Rawinski and Malecki (1984): Purple Loosestrife is taking over! AHHH!! STOP IT!!! HORRIBLE PURPLE WEED!!!!
Government, environmental groups, people in general: Dude! It is purple and evil! (run about trying to kill purple loosestrife. Spend tons of money. Introduce non-native beetles to eat it. Generally go nuts.)
Hager and McCoy (1998): Umm... People? Have you actually READ Rawinski and Malecki's paper? It sucks. Basically, they just decided to hate on loosestrife because it is so purple and they noticed it everywhere.
Government, environmental groups, people in general: Lalalalala! I can't HEAR you! (keep spending lots of money trying to kill purple loosestrife)
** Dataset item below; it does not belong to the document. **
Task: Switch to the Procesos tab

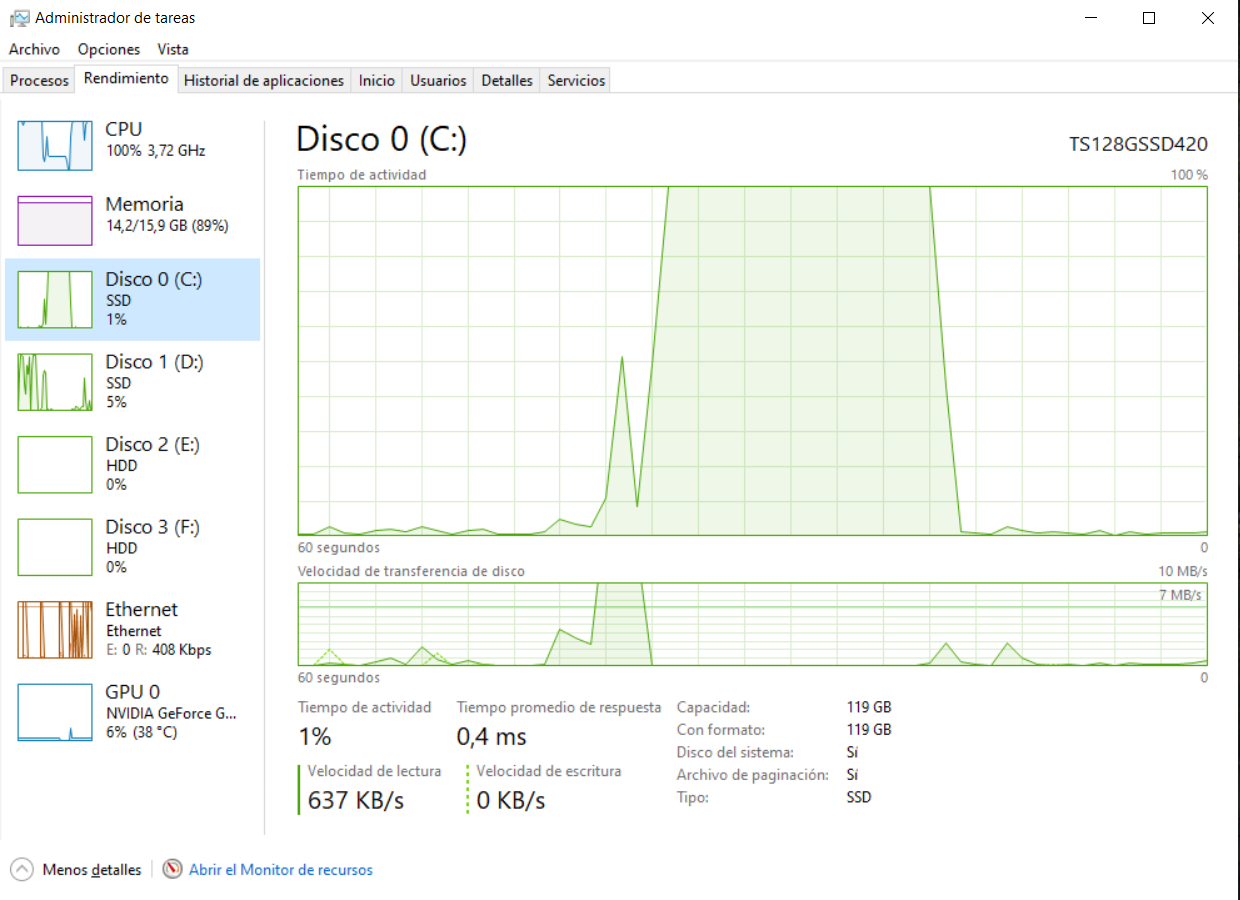Action: click(39, 80)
Anderson (1995), Farnsworth and Ellis (2001), Houlan and Findlay (2004) : (Do a lot of actual research to see if loosestrife is hurting anything) Um... People? Like, Hager and McCoy were right, this loosestrife stuff doesn't seem to be that big of a deal. It just sits there being purple.
Government, environmental groups, people in general: Lalalala! I can't HEAR you! (keep spending lots of money trying to kill loosestrife)
Okay, so I'm being silly, but I started reading about purple loose strife because I wanted to use it as an example of what, exactly, invasive plants do to native species in areas they invade. Surprisingly (to me anyway), in the case of purple loosestrife, the answer seems to be... just about nothing. That's not the whole story – many other invasive species do a lot of damage (more about that in a future post) but it is shocking that so much money and time has been invested in killing purple loosestrife without good evidence that it is worth it. No less than three non-native species of insects have been introduced to the US just to eat the loosestrife. And what if those beetles start eating some other native plant as well?
The lesson I'm taking away from this is: While no invasive plant is good, many aren't all that damaging, and we need to make sure we invest the limited resources we have to save the environment on the issues and species that matter the most -- not just the ones which are easy to notice because they have bright purple flowers.